* [THE PROBLEM]: Only lines, not pictures: please repeat exactly the lines from the one with "Task: Select the red 7 count marker" through the end of the listing.
━━━━━ RECORD EXTRACTS
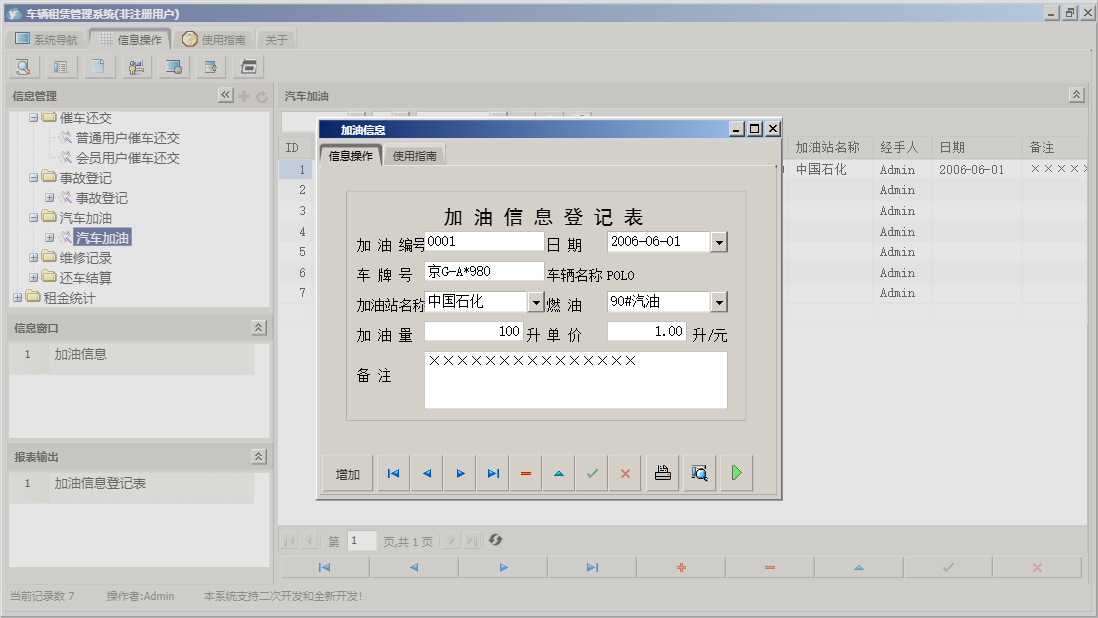The height and width of the screenshot is (618, 1098).
Task: Click the 车牌号 input field
Action: [x=484, y=271]
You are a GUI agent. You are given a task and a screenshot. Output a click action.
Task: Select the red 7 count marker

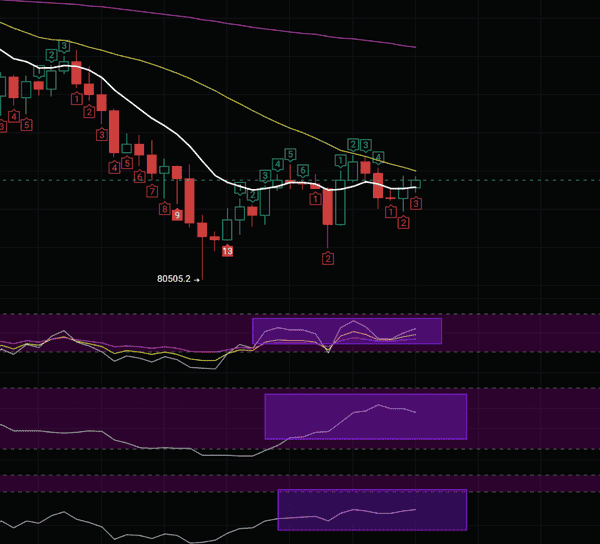point(152,190)
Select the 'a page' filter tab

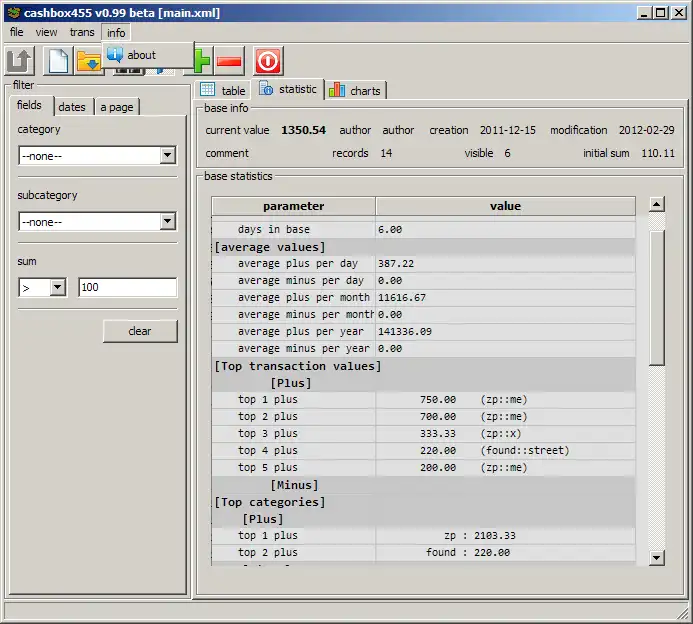pos(116,107)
━━━━━━━━━━
* [TASK RESULT]:
Task: Select the red 7 count marker

point(152,190)
Select the 'a page' filter tab

pos(116,107)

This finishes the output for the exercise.